▸ Aufgaben:
#1 Warum wird laut dem Artikel über die Wahlen in Lettland nun wohl auch dort lautstark über die Unabhängigkeit gesprochen werden? Antworte in ein bis drei Sätzen.
#2 Beantworte anhand des Artikels über die Wahlen in Lettland:
(a) Wie viele von 201 Sitzen hat die Volksfront nach eigenen Angaben im ersten Wahlgang errungen?
(b) Welchen Anteil der Bevölkerung stellen die Letten in den Wahlkreisen in Riga?
(c) Wie viele der 105 Abgeordneten des Obersten Sowjet wurden in Estland im ersten Wahlgang gewählt?

-------- Seite

Bei den Wahlen in Lettland liegt die Volksfront vorne, sie hat aber die Zweidrittelmehrheit knapp verfehlt / Aus Estland liegen noch keine endgültigen Ergebnisse vor / Nachwahlen in Rußland, der Ukraine und Weißrußland bringen Erfolge für die Opposition  ■  Aus Moskau Barbara Kerneck

Ab jetzt wird wohl auch in Lettland lautstark über die Unabhängigkeit der Republik von der Sowjetunion gesprochen werden. Denn bei den ersten Wahlen, bei denen in dieser Republik die Wähler unter mehreren Parteien auszuwählen hatten, haben die für die Unabhängigkeit eintretenden Kandidaten große Erfolge errungen. 126 von 201 Sitzen hat die Volksfront nach eigenen Angaben im ersten Wahlgang schon errungen, 63 Mandate fielen an die Kommunisten. Die Volksfront braucht eine Zweidrittelmehrheit (134 Sitze), um eine Entscheidung über die Unabhängigkeit wie in Litauen zu fällen. Gerade in den Wahlkreisen in Riga, wo nur 30 Prozent der Bevölkerung aus Letten besteht, werden die Nachwahlen heiß umkämpft sein. Von den parallel ablaufenden Wahlen in Estland liegen bis jetzt noch keine endgültigen Ergebnisse vor, jedoch wurden in der Nachbarrepublik Lettlands nach Angaben der estnischen Nachrichtenagentur 'etta‘ 45 der 105 Abgeordneten des Obersten Sowjet im ersten Wahlgang gewählt. Über die Kräfteverteilung konnten indes noch keine genauen Angaben gemacht werden.

----------------
-------- Gegebene Daten

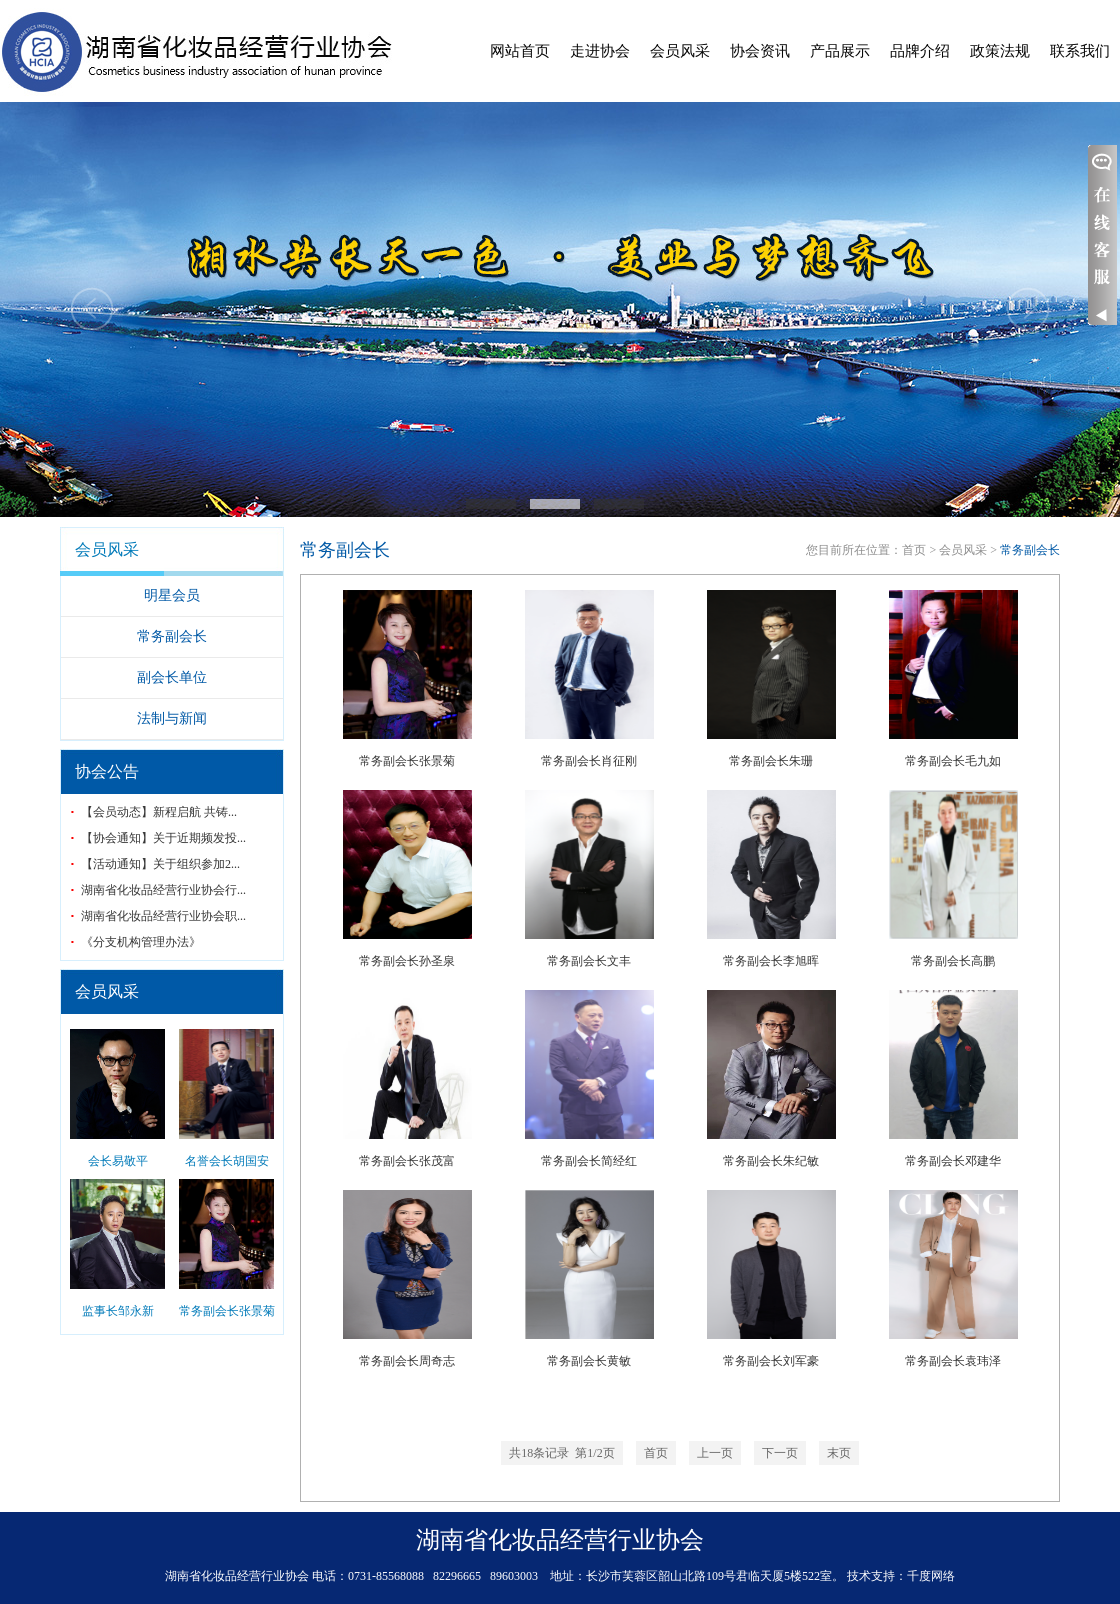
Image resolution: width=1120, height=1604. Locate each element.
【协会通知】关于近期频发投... (163, 838)
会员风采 (680, 51)
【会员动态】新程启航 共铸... (159, 812)
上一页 (715, 1453)
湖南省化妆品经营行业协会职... (163, 916)
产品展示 (840, 51)
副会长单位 (172, 677)
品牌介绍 (920, 51)
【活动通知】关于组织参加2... (160, 864)
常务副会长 (172, 636)
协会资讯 (760, 51)
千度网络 (931, 1576)
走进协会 (600, 51)
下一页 (780, 1453)
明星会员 (172, 595)
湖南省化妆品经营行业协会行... (163, 890)
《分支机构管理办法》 (141, 942)
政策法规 (1000, 51)
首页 (914, 550)
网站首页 (520, 51)
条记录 (561, 1453)
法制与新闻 (172, 718)
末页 (839, 1453)
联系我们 (1080, 51)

----------------

▸ Lösungen:
#1 Bei den ersten Wahlen in Lettland, bei denen die Wähler unter mehreren Parteien auswählen konnten, haben die Kandidaten, die für die Unabhängigkeit eintreten, große Erfolge errungen.

#2
(a) 126 Sitze
(b) 30 Prozent
(c) 45 Abgeordnete